Can you recast all of the data below as a numbered list, leaving out any blank lines?

--------------------------------------------------

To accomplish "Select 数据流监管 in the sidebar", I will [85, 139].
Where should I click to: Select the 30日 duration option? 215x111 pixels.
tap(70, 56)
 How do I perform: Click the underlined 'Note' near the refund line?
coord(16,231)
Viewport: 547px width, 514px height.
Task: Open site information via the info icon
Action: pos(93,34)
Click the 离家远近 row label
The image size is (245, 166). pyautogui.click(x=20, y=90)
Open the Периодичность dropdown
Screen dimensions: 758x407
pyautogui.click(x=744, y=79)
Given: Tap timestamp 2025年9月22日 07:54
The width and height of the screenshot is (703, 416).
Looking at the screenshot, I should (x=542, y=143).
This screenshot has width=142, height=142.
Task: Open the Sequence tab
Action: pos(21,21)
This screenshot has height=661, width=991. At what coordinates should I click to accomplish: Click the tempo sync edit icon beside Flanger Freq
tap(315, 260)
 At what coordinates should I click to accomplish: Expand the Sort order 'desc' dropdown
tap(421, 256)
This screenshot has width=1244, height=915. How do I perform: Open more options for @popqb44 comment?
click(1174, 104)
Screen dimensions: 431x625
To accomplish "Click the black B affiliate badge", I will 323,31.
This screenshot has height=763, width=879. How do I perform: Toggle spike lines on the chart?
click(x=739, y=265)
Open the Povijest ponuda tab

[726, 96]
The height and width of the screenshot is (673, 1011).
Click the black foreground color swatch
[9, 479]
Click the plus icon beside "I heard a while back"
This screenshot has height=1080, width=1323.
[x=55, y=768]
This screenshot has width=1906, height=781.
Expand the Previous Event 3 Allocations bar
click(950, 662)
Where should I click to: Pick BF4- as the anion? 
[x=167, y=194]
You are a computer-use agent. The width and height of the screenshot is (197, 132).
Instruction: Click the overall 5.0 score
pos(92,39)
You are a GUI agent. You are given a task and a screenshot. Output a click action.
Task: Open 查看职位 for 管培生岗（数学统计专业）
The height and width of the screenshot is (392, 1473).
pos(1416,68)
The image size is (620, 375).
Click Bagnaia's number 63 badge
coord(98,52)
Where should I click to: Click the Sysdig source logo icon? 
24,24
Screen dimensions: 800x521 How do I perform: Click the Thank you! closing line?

--------------------------------------------------

▶ Correct output:
1. To accomplish "Select 数据流监管 in the sidebar", I will [85, 139].
2. Where should I click to: Select the 30日 duration option? 215x111 pixels.
3. tap(70, 56)
4.  How do I perform: Click the underlined 'Note' near the refund line?
5. coord(16,231)
6. Viewport: 547px width, 514px height.
7. Task: Open site information via the info icon
8. Action: pos(93,34)
9. Click the 离家远近 row label
10. The image size is (245, 166). pyautogui.click(x=20, y=90)
11. Open the Периодичность dropdown
12. Screen dimensions: 758x407
13. pyautogui.click(x=744, y=79)
14. Given: Tap timestamp 2025年9月22日 07:54
15. The width and height of the screenshot is (703, 416).
16. Looking at the screenshot, I should (x=542, y=143).
17. This screenshot has width=142, height=142.
18. Task: Open the Sequence tab
19. Action: pos(21,21)
20. This screenshot has height=661, width=991. At what coordinates should I click to accomplish: Click the tempo sync edit icon beside Flanger Freq
21. tap(315, 260)
22.  At what coordinates should I click to accomplish: Expand the Sort order 'desc' dropdown
23. tap(421, 256)
24. This screenshot has width=1244, height=915. How do I perform: Open more options for @popqb44 comment?
25. click(1174, 104)
26. Screen dimensions: 431x625
27. To accomplish "Click the black B affiliate badge", I will 323,31.
28. This screenshot has height=763, width=879. How do I perform: Toggle spike lines on the chart?
29. click(x=739, y=265)
30. Open the Povijest ponuda tab
31. [726, 96]
32. The height and width of the screenshot is (673, 1011).
33. Click the black foreground color swatch
34. [9, 479]
35. Click the plus icon beside "I heard a while back"
36. This screenshot has height=1080, width=1323.
37. [x=55, y=768]
38. This screenshot has width=1906, height=781.
39. Expand the Previous Event 3 Allocations bar
40. click(950, 662)
41. Where should I click to: Pick BF4- as the anion? 
42. [x=167, y=194]
43. You are a computer-use agent. The width and height of the screenshot is (197, 132).
44. Instruction: Click the overall 5.0 score
45. pos(92,39)
46. You are a GUI agent. You are given a task and a screenshot. Output a click action.
47. Task: Open 查看职位 for 管培生岗（数学统计专业）
48. The height and width of the screenshot is (392, 1473).
49. pos(1416,68)
50. The image size is (620, 375).
51. Click Bagnaia's number 63 badge
52. coord(98,52)
53. Where should I click to: Click the Sysdig source logo icon? 
54. 24,24
55. Screen dimensions: 800x521 How do I perform: Click the Thank you! closing line?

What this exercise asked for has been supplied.